|
|
|
Deadlock Detection monitors the driver's use of resources which need to be locked — spin locks, mutexes, and fast mutexes. This Driver Verifier option will detect code logic that has the potential to cause a deadlock at some future point.
The Deadlock Detection option of Driver Verifier, along with the !deadlock kernel debugger extension, is an effective tool for making sure your code avoids poor use of these resources.
This Driver Verifier option is only available in Windows XP and later.
A deadlock is caused when two or more threads come into conflict over some resource, in such a way that no execution is possible.
The most common form of deadlock occurs when two or more threads wait for a resource that is owned by the other thread. This is illustrated as follows:
| Thread 1 | Thread 2 |
|---|---|
| Takes Lock A | Takes Lock B |
| Requests Lock B | Requests Lock A |
If both sequences happen at the same time, Thread 1 will never get Lock B because it is owned by Thread 2, and Thread 2 will never get Lock A because it is owned by Thread 1. At best this causes the threads involved to halt, and at worst causes the system to stop responding.
Deadlocks are not limited to two threads and two resources. Three-way deadlocks between three threads and three locks are common — and even five-part or six-part deadlocks occur occasionally. These deadlocks require a certain degree of "bad luck" since they rely on a number of things happening simultaneously. However, the farther apart the lock acquisitions are, the more likely these become.
Single-thread deadlocks can occur when a thread attempts to take a lock that it already owns.
The common denominator among all deadlocks is that lock hierarchy is not respected. Whenever it is necessary to have more than one lock acquired at a time, each lock should have a clear precedence. If A is taken before B at one point and B before C at another, the hierarchy is A-B-C. This means that A must never be acquired after B or C, and B must not be acquired after A.
Lock hierarchy should be followed even when there is no possibility of a deadlock, since in the process of maintaining the code it will be easy for a deadlock to be accidentally introduced.
The most unambiguous deadlocks are the result of owned resources. These include spin locks, mutexes, fast mutexes, and ERESOURCEs.
Resources that are signaled rather than acquired (such as events and LPC ports) tend to cause much more ambiguous deadlocks. It is of course possible, and all too common, for code to misuse these resources in such a way that two threads will end up waiting on each other indefinitely. However, since these resources are not actually owned by any one thread, it is not possible to identify the delinquent thread with any degree of certainty.
The Deadlock Detection option of Driver Verifier looks for potential deadlocks involving spin locks, mutexes, and fast mutexes. It does not monitor the use of ERESOURCEs, nor does it monitor the use of nonowned resources.
Driver Verifier's Deadlock Detection routines find lock hierarchy violations that are not necessarily simultaneous. Most of the time, these violations identify code paths that will deadlock when given the chance.
To find potential deadlocks, Driver Verifier builds a graph of resource acquisition order and checks for loops. If you were to create a node for each resource, and draw an arrow any time one lock is acquired before another, then path loops would represent lock hierarchy violations.
Driver Verifier will issue a bug check when one of these violations is discovered. This will happen before any actual deadlocks occur.

Given information:

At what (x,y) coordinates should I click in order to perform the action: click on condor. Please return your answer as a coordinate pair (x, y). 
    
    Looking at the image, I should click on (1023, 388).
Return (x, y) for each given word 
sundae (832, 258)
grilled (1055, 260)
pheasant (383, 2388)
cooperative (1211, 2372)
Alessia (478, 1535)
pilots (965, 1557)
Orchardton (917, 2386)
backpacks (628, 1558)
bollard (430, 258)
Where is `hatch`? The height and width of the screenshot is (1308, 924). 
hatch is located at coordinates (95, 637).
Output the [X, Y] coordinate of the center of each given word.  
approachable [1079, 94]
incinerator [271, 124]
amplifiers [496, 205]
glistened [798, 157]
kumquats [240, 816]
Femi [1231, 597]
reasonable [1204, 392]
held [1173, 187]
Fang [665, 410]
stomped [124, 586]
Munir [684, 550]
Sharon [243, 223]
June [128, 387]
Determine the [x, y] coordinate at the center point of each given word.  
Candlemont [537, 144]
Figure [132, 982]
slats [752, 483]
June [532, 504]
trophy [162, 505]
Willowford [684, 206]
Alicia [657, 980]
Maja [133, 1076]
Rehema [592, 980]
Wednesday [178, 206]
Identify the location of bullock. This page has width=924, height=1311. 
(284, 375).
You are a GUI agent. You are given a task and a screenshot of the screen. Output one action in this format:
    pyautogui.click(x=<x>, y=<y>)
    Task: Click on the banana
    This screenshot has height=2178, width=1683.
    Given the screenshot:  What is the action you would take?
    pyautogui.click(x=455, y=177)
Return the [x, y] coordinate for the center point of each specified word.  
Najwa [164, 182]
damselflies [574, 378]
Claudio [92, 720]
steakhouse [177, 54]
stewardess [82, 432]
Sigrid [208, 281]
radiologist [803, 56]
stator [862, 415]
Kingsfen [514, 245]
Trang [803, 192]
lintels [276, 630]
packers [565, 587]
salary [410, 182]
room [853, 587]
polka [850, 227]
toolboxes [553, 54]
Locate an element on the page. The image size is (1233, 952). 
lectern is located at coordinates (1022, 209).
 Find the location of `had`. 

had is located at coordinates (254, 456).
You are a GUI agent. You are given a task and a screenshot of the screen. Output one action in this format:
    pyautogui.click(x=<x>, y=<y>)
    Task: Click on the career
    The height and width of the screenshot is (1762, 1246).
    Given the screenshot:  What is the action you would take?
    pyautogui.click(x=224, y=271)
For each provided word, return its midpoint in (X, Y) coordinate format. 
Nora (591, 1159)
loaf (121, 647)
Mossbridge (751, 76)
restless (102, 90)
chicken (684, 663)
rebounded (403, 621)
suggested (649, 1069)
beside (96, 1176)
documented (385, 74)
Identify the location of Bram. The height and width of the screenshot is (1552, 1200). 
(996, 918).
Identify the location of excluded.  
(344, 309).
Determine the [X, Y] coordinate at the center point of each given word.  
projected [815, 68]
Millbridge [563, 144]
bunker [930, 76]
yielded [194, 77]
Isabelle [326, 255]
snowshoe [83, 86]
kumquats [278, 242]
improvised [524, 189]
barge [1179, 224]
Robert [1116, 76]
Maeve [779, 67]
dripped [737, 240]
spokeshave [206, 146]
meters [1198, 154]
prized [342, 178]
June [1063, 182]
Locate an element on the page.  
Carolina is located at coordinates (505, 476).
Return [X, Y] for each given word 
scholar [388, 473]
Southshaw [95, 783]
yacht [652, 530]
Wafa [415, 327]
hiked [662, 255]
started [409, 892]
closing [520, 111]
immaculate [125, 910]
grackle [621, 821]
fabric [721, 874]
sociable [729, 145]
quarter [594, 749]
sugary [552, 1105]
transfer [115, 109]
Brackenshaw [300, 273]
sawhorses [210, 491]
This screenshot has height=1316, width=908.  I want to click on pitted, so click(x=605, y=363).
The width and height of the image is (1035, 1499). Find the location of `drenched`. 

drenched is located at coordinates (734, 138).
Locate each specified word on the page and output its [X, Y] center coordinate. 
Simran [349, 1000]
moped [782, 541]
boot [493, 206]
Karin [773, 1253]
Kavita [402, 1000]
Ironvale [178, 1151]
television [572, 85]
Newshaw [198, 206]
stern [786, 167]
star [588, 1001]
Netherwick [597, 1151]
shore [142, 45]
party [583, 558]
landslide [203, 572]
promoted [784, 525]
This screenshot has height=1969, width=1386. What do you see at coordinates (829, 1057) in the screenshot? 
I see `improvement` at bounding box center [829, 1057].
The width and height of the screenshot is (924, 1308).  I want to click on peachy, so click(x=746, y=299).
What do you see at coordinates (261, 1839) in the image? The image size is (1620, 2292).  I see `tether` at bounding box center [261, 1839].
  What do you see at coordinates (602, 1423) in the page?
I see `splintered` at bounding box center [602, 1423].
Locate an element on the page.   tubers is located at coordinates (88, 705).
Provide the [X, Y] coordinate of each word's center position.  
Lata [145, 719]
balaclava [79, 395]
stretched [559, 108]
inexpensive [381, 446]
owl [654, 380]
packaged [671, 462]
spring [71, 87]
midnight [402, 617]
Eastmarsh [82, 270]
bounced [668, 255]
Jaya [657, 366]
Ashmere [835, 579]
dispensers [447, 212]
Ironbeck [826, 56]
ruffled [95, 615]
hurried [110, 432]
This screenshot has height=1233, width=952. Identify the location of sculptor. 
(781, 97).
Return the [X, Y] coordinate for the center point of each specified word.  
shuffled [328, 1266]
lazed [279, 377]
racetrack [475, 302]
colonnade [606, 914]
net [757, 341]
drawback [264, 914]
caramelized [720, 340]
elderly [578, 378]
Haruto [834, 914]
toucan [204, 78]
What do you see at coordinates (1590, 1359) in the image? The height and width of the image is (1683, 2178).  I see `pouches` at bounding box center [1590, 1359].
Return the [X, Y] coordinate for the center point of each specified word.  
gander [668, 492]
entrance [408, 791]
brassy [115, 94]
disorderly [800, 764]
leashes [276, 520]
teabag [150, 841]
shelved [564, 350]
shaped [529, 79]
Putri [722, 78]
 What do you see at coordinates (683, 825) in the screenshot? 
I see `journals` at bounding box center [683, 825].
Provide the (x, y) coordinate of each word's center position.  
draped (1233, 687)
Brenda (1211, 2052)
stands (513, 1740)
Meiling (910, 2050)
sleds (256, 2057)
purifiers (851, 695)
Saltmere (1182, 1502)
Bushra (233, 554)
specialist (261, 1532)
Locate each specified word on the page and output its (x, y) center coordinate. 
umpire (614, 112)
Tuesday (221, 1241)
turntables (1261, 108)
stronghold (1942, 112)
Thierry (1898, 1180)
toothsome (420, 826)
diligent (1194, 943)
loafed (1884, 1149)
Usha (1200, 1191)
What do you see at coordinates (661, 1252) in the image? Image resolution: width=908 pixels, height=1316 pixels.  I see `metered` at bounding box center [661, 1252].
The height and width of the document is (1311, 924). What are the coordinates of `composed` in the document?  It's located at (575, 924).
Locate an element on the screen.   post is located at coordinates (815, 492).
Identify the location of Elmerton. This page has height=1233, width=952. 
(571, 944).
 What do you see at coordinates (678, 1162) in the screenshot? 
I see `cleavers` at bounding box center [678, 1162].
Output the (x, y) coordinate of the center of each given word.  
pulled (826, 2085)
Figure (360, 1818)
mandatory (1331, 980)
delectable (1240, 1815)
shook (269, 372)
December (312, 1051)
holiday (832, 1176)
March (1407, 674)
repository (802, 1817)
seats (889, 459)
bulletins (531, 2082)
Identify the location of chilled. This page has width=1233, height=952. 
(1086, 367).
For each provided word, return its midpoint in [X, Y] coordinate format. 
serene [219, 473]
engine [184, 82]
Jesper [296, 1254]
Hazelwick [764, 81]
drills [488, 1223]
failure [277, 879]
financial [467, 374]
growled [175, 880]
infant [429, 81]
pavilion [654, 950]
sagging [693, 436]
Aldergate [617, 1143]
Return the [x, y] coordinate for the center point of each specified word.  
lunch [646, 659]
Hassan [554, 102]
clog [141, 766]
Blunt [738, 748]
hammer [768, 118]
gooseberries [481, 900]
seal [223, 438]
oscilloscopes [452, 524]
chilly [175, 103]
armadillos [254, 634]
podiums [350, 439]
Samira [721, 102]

Brief 1:
Rewrite the Driver Verifier deadlock text, everything from "The Deadlock Detection option of Driver Verifier, along" down to "execution is possible.", putting "Windows Server 2003" in place of "Windows XP".
Brief 2:
According to the Driver Verifier deadlock text, which resources does the Deadlock Detection option not monitor?

Worked solution 1:
The Deadlock Detection option of Driver Verifier, along with the !deadlock kernel debugger extension, is an effective tool for making sure your code avoids poor use of these resources.
This Driver Verifier option is only available in Windows Server 2003 and later.
A deadlock is caused when two or more threads come into conflict over some resource, in such a way that no execution is possible.

Worked solution 2:
It does not monitor ERESOURCEs or nonowned resources.